All I Ask is on the longlist for the 2020 Scotiabank Giller Prize, making Crocker and her mother Lisa Moore — a three-time Giller Prize nominee — the first mother and daughter to ever be nominated for the prize.
Intrusion
"I started working on the book in 2017, after this unpleasant experience I had. A group of police officers — all male — forced entry into my home in St. John's, very early in the morning. They told me I was under arrest for transmission of child pornography. Pretty quickly into the incident, they realized that I wasn't the person that they were looking for.
"It was a disturbing experience. But I'm sure it would have been much worse for me if I weren't a white woman, if English weren't my first language, if I had kids there with me.
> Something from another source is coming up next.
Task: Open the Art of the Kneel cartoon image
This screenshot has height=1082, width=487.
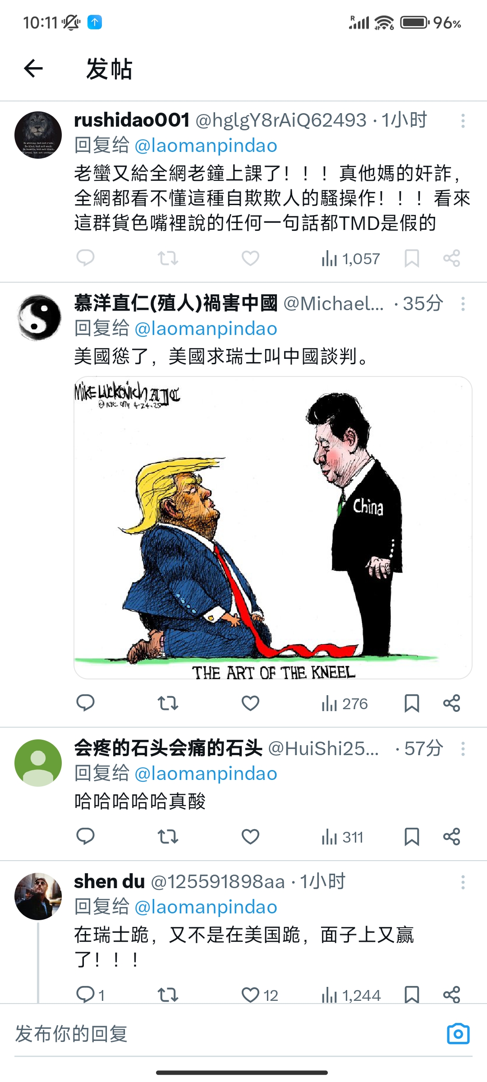Action: click(273, 527)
But it was so scary and disturbing.
In real life, we often don't get the satisfying ending, and especially when you're dealing with the police.
"They didn't go through this process, but they would have searched through all my hard drives for evidence of illegal activity. That made me start thinking a lot about privacy and our digital mirror image. How much of ourselves is captured in that? What does it feel like to not have control over the parts of yourself that you show to the world?"
Unsolved mystery
"I struggled a lot with where to put that opening passage. I knew that it sets it up to feel like a mystery, as if there's going to be a satisfying ending where you learn the answer to, 'Who's the bad guy?' But that's not what the book is about. In real life, we often don't get the satisfying ending, and especially when you're dealing with the police. I wanted to make readers feel that.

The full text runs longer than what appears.